Exercise objective:
Copy the material word for word from the line with "is (1145, 2576)." to the line with "is (480, 640).", and leave the pictures out.

Record excerpts:

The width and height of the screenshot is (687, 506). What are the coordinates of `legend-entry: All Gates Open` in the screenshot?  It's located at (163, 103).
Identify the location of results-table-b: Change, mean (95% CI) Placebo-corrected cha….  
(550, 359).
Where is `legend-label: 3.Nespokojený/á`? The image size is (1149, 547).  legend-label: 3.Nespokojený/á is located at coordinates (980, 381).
* * *
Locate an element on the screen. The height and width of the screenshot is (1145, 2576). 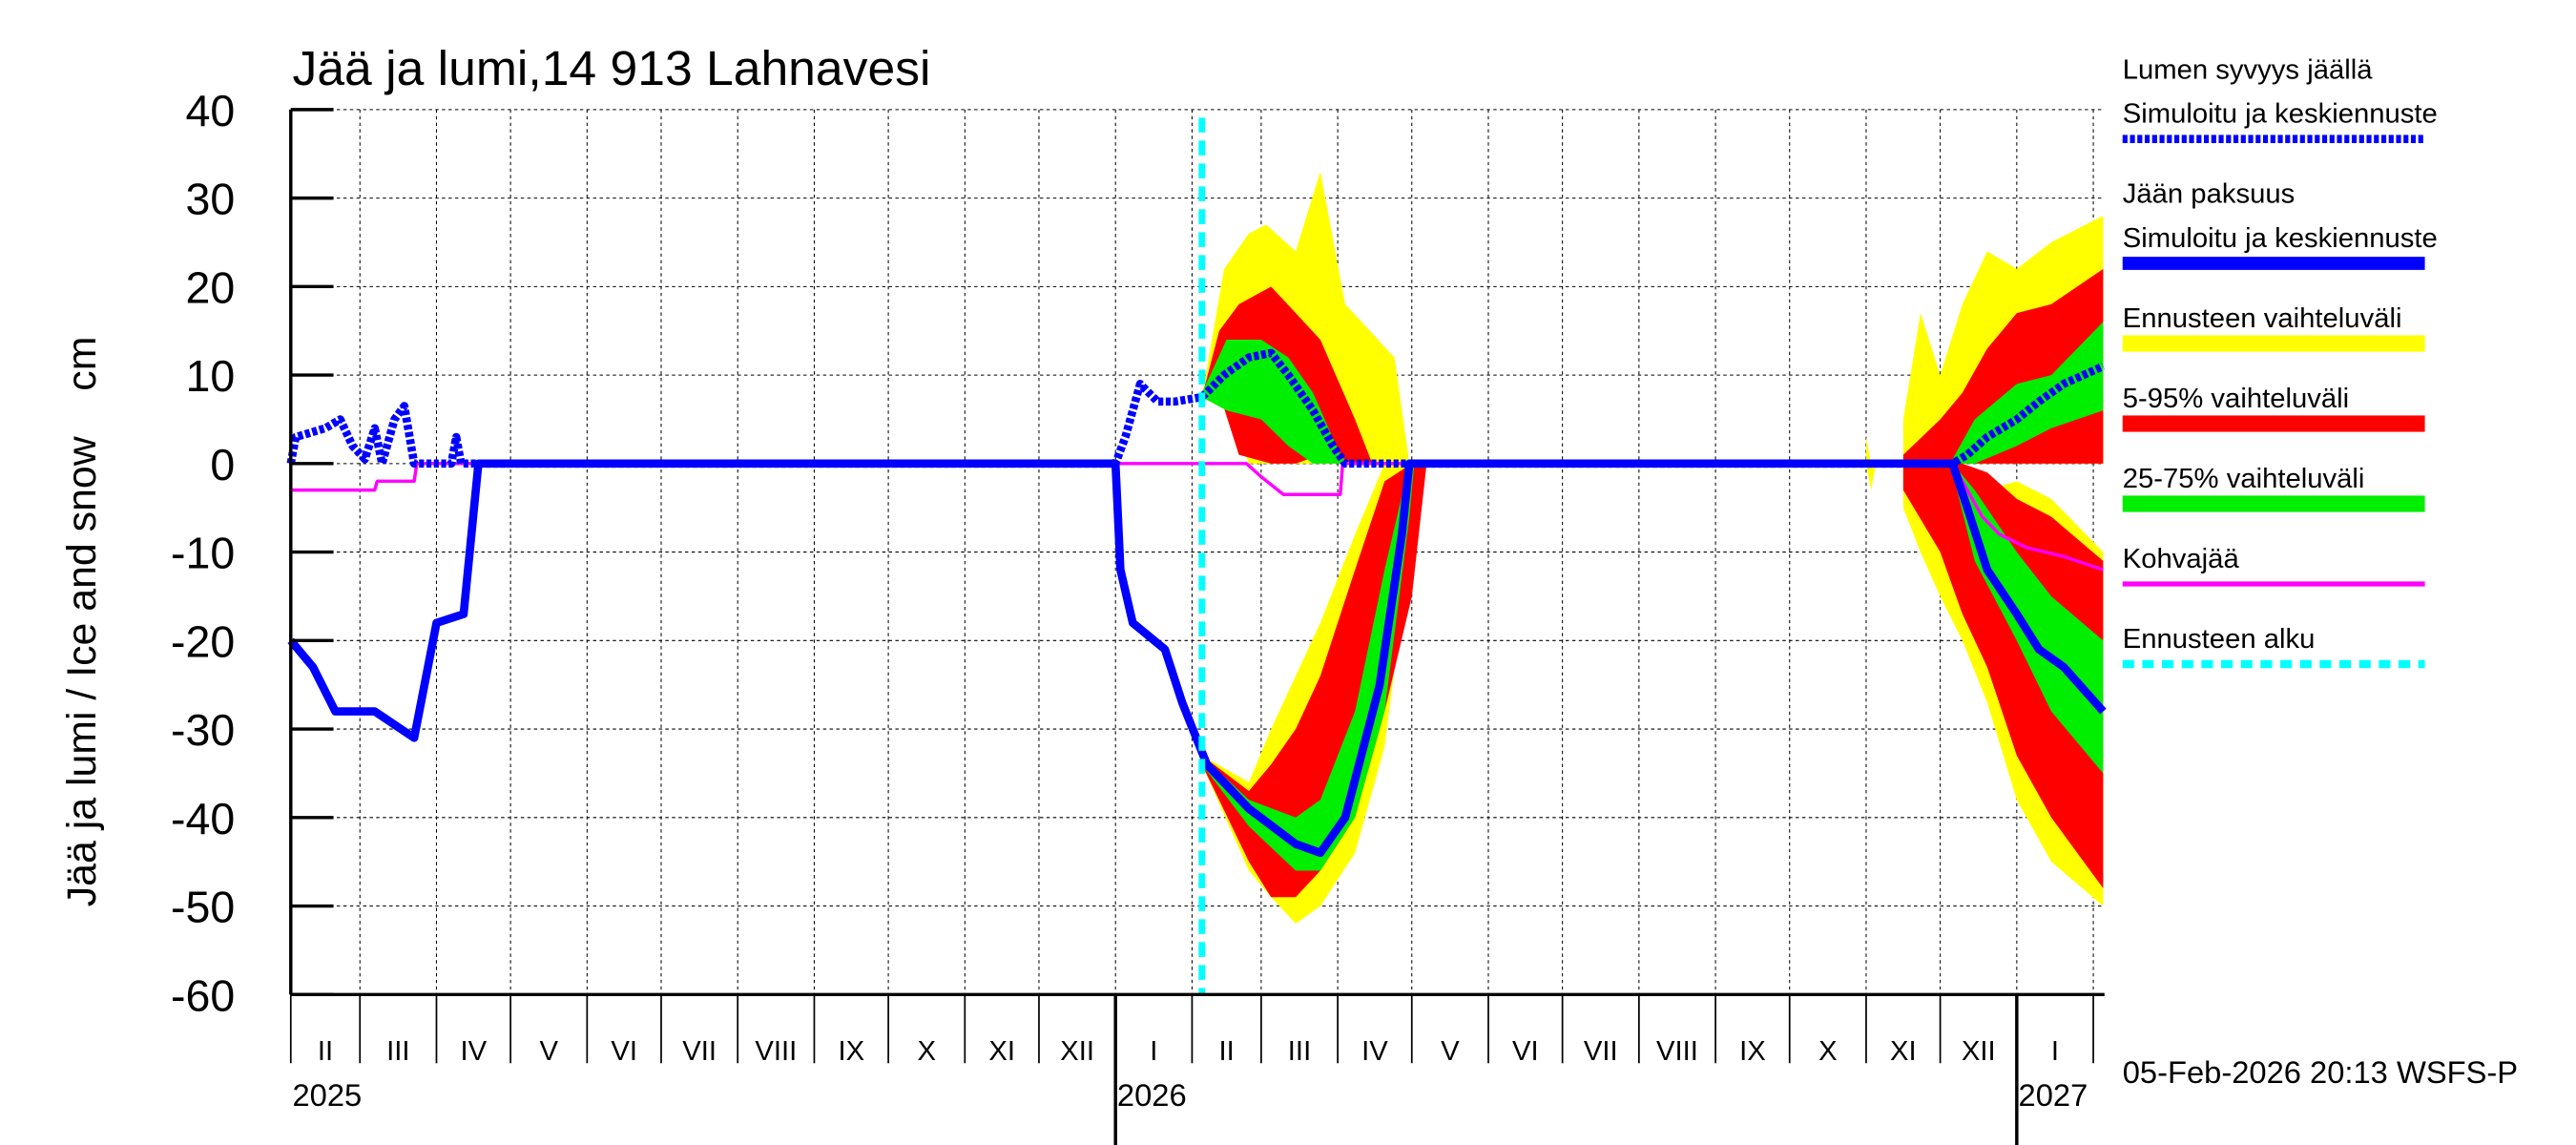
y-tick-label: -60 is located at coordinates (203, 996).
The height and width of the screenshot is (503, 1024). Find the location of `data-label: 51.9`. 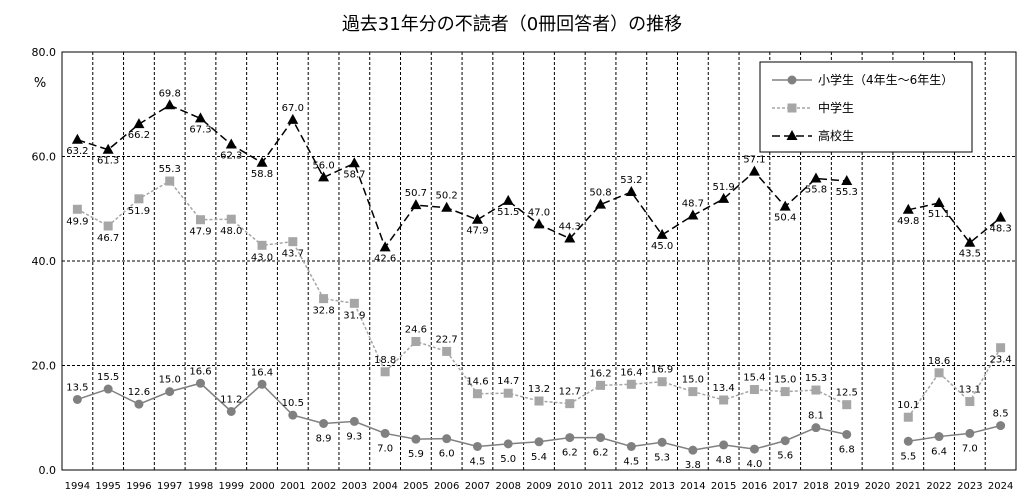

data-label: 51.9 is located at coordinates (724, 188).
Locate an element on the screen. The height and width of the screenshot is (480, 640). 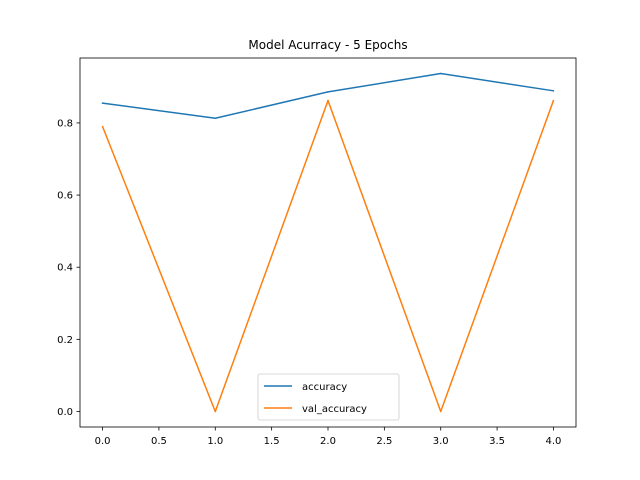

Task output:
Locate an element on the screen. The height and width of the screenshot is (1145, 2576). 
y-tick-label: -60 is located at coordinates (203, 996).
The height and width of the screenshot is (503, 1024). Find the location of `data-label: 51.9`. 

data-label: 51.9 is located at coordinates (724, 188).
Locate an element on the screen. The height and width of the screenshot is (480, 640). 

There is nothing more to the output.